Le greffier, Le juge,
qui ont signé l’original de l’ordonnance.
Pour information :
— La présente ordonnance est susceptible d’appel devant le premier président de la cour d’appel de [Localité 22] dans les 24 heures de sa notification. Le délai d’appel qui expirerait normalement un samedi, un dimanche ou un jour férié ou chômé, est prorogé jusqu’au premier jour ouvrable suivant. Le premier président est saisi par une déclaration écrite motivée, transmise par tout moyen au greffe de la cour d’appel de [Localité 22] (Service des étrangers – Pôle 1 Chambre 11), notamment par télécopie au 01.44.32.78.05 ou par courriel à l’adresse [Courriel 17]. Cet appel n’est pas suspensif. L’intéressé est maintenu à disposition de la justice jusqu’à l’audience qui se tiendra à la cour d’appel.
— Vous pouvez, pendant toute la durée de votre rétention, demander l’assistance d’un interprète, d’un avocat ainsi que d’un médecin, et communiquer avec votre consulat ou toute personne de votre choix.
— Vous avez également le droit de contacter toute organisation et instance nationale, internationale ou non gouvernementale compétente pour visiter les lieux de rétention, notamment :
• le Contrôleur général des lieux de privation de liberté ([Adresse 9] ; www.cglpl.fr ; tél. : [XXXXXXXX03] ; fax : 01.42.38.85.32) ;
• le Défenseur des droits ([Adresse 12] ; tél. : [XXXXXXXX05]) ;
• France Terre d'[Adresse 16] ([Adresse 10] ; tél. : [XXXXXXXX02]) ;
• Forum Réfugiés Cosi ([Adresse 11] ; tél. : [XXXXXXXX04]) ;
• Médecins sans frontières – MSF ([Adresse 13] ; tél. : [XXXXXXXX01]).
• La CIMADE ([Adresse 14] 01 44 18 60 50)
— France Terre d'[Adresse 16] association indépendante de l’administration présente dans chacun des centres de rétention [Localité 18] (Tél. France [Adresse 23] CRA2 : [XXXXXXXX06] / [XXXXXXXX07] – Tél. France [Adresse 24] : 09.72.41.57.14 / 01.84.16.91.22), est à la disposition des retenus, sans formalité, pour les aider dans l’exercice effectif de leurs droits, aux heures d’accueil précisées par le règlement intérieur.
— Vous pouvez aussi demander, à tout moment, qu’il soit mis fin à votre rétention par simple requête, motivée et signée, adressée au magistrat du siège par tout moyen, accompagnée de toutes les pièces justificatives.

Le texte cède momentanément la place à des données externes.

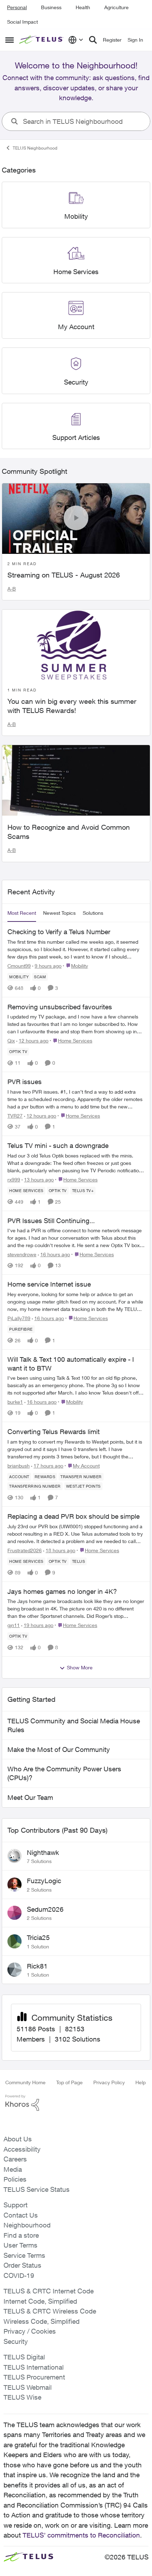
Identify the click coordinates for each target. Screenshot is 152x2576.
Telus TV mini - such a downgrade (58, 1145)
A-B (11, 589)
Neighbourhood (27, 2225)
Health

Reçu le 08 février 2026, dans une langue comprise, notification de la présente ordonnance avec remise d’une copie intégrale, information du délai d’appel et des modalités d’exercice de cette voie de recours, ainsi que le rappel des droits en rétention.
La personne retenue,
Copie intégrale de la présente ordonnance a été transmise par l’intermédiaire d’un moyen de télécommunication comportant un accusé de réception, le 08 février 2026, à l’avocat du PREFET DE LA SEINE-ET-MARNE, absent au prononcé de la décision.
Le greffier,
Copie intégrale de la présente ordonnance a été transmise par l’intermédiaire d’un moyen de télécommunication comportant un accusé de réception, le 08 février 2026, à l’avocat de la personne retenue, absent au prononcé de la décision.